▶ Task instructions: Every entry should be returned exactly. Omit none of them.

(The input)

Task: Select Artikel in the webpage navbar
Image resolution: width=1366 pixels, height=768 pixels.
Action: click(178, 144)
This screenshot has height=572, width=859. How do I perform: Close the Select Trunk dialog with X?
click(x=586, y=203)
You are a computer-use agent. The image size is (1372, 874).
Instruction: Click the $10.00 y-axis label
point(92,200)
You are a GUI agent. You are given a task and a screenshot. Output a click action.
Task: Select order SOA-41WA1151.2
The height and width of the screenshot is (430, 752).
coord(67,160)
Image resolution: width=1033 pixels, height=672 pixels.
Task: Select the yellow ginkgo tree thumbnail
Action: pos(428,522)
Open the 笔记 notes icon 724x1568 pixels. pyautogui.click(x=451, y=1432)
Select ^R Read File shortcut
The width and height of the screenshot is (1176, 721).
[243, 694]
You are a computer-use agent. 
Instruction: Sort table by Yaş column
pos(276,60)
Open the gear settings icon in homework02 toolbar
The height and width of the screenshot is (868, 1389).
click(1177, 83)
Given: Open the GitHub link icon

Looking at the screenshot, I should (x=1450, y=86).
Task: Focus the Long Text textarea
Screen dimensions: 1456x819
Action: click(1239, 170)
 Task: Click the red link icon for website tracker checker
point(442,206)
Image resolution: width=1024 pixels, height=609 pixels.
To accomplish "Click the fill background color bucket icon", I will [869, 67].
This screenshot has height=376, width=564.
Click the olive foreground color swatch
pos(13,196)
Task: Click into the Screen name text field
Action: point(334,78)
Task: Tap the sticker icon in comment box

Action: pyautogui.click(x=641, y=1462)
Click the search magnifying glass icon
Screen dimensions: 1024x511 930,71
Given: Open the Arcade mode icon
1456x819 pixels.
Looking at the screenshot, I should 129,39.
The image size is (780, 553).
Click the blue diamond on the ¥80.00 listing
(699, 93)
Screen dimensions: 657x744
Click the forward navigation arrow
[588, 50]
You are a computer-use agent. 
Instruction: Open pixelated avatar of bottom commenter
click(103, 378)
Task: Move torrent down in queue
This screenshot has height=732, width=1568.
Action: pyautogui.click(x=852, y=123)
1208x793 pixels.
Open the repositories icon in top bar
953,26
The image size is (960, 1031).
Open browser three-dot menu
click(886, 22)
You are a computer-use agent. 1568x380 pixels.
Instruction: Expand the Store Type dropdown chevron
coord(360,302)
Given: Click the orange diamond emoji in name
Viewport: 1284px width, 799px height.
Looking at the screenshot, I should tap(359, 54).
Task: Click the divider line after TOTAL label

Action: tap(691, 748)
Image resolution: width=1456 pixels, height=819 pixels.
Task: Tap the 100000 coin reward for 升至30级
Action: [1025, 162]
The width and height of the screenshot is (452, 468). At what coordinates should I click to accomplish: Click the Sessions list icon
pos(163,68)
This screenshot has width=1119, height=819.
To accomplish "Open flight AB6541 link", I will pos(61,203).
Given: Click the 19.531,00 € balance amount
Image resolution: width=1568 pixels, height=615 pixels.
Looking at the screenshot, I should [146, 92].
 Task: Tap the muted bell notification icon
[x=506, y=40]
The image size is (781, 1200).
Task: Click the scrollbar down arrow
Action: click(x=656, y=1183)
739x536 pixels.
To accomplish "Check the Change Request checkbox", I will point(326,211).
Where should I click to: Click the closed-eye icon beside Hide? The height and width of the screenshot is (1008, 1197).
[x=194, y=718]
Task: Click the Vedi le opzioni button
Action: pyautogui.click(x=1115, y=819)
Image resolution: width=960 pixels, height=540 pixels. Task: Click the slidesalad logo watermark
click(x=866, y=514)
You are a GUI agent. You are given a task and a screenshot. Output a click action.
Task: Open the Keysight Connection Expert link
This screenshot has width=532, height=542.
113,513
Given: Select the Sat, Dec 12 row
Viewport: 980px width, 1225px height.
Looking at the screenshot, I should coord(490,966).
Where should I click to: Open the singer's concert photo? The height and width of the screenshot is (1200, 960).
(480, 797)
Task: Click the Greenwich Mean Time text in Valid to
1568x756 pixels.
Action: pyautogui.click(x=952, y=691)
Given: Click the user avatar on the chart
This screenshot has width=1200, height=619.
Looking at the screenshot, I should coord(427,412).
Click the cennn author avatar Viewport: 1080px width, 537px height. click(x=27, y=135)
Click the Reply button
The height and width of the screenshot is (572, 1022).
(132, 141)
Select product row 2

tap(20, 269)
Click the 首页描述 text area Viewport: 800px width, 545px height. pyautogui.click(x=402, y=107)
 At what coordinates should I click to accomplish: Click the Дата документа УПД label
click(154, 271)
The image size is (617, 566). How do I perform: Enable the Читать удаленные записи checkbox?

(End The input)

▶ Response to this exercise:
Task: Select Artikel in the webpage navbar
Image resolution: width=1366 pixels, height=768 pixels.
Action: click(178, 144)
This screenshot has height=572, width=859. How do I perform: Close the Select Trunk dialog with X?
click(x=586, y=203)
You are a computer-use agent. The image size is (1372, 874).
Instruction: Click the $10.00 y-axis label
point(92,200)
You are a GUI agent. You are given a task and a screenshot. Output a click action.
Task: Select order SOA-41WA1151.2
The height and width of the screenshot is (430, 752).
coord(67,160)
Image resolution: width=1033 pixels, height=672 pixels.
Task: Select the yellow ginkgo tree thumbnail
Action: pos(428,522)
Open the 笔记 notes icon 724x1568 pixels. pyautogui.click(x=451, y=1432)
Select ^R Read File shortcut
The width and height of the screenshot is (1176, 721).
[243, 694]
You are a computer-use agent. 
Instruction: Sort table by Yaş column
pos(276,60)
Open the gear settings icon in homework02 toolbar
The height and width of the screenshot is (868, 1389).
click(1177, 83)
Given: Open the GitHub link icon

Looking at the screenshot, I should (x=1450, y=86).
Task: Focus the Long Text textarea
Screen dimensions: 1456x819
Action: click(1239, 170)
 Task: Click the red link icon for website tracker checker
point(442,206)
Image resolution: width=1024 pixels, height=609 pixels.
To accomplish "Click the fill background color bucket icon", I will [869, 67].
This screenshot has height=376, width=564.
Click the olive foreground color swatch
pos(13,196)
Task: Click into the Screen name text field
Action: point(334,78)
Task: Tap the sticker icon in comment box

Action: pyautogui.click(x=641, y=1462)
Click the search magnifying glass icon
Screen dimensions: 1024x511 930,71
Given: Open the Arcade mode icon
1456x819 pixels.
Looking at the screenshot, I should 129,39.
The image size is (780, 553).
Click the blue diamond on the ¥80.00 listing
(699, 93)
Screen dimensions: 657x744
Click the forward navigation arrow
[588, 50]
You are a computer-use agent. 
Instruction: Open pixelated avatar of bottom commenter
click(103, 378)
Task: Move torrent down in queue
This screenshot has height=732, width=1568.
Action: pyautogui.click(x=852, y=123)
1208x793 pixels.
Open the repositories icon in top bar
953,26
The image size is (960, 1031).
Open browser three-dot menu
click(886, 22)
You are a computer-use agent. 1568x380 pixels.
Instruction: Expand the Store Type dropdown chevron
coord(360,302)
Given: Click the orange diamond emoji in name
Viewport: 1284px width, 799px height.
Looking at the screenshot, I should tap(359, 54).
Task: Click the divider line after TOTAL label

Action: tap(691, 748)
Image resolution: width=1456 pixels, height=819 pixels.
Task: Tap the 100000 coin reward for 升至30级
Action: [1025, 162]
The width and height of the screenshot is (452, 468). At what coordinates should I click to accomplish: Click the Sessions list icon
pos(163,68)
This screenshot has width=1119, height=819.
To accomplish "Open flight AB6541 link", I will pos(61,203).
Given: Click the 19.531,00 € balance amount
Image resolution: width=1568 pixels, height=615 pixels.
Looking at the screenshot, I should [146, 92].
 Task: Tap the muted bell notification icon
[x=506, y=40]
The image size is (781, 1200).
Task: Click the scrollbar down arrow
Action: click(x=656, y=1183)
739x536 pixels.
To accomplish "Check the Change Request checkbox", I will point(326,211).
Where should I click to: Click the closed-eye icon beside Hide? The height and width of the screenshot is (1008, 1197).
[x=194, y=718]
Task: Click the Vedi le opzioni button
Action: pyautogui.click(x=1115, y=819)
Image resolution: width=960 pixels, height=540 pixels. Task: Click the slidesalad logo watermark
click(x=866, y=514)
You are a GUI agent. You are given a task and a screenshot. Output a click action.
Task: Open the Keysight Connection Expert link
This screenshot has width=532, height=542.
113,513
Given: Select the Sat, Dec 12 row
Viewport: 980px width, 1225px height.
Looking at the screenshot, I should coord(490,966).
Where should I click to: Open the singer's concert photo? The height and width of the screenshot is (1200, 960).
(480, 797)
Task: Click the Greenwich Mean Time text in Valid to
1568x756 pixels.
Action: pyautogui.click(x=952, y=691)
Given: Click the user avatar on the chart
This screenshot has width=1200, height=619.
Looking at the screenshot, I should coord(427,412).
Click the cennn author avatar Viewport: 1080px width, 537px height. click(x=27, y=135)
Click the Reply button
The height and width of the screenshot is (572, 1022).
(132, 141)
Select product row 2

tap(20, 269)
Click the 首页描述 text area Viewport: 800px width, 545px height. pyautogui.click(x=402, y=107)
 At what coordinates should I click to accomplish: Click the Дата документа УПД label
click(154, 271)
The image size is (617, 566). How do I perform: Enable the Читать удаленные записи checkbox?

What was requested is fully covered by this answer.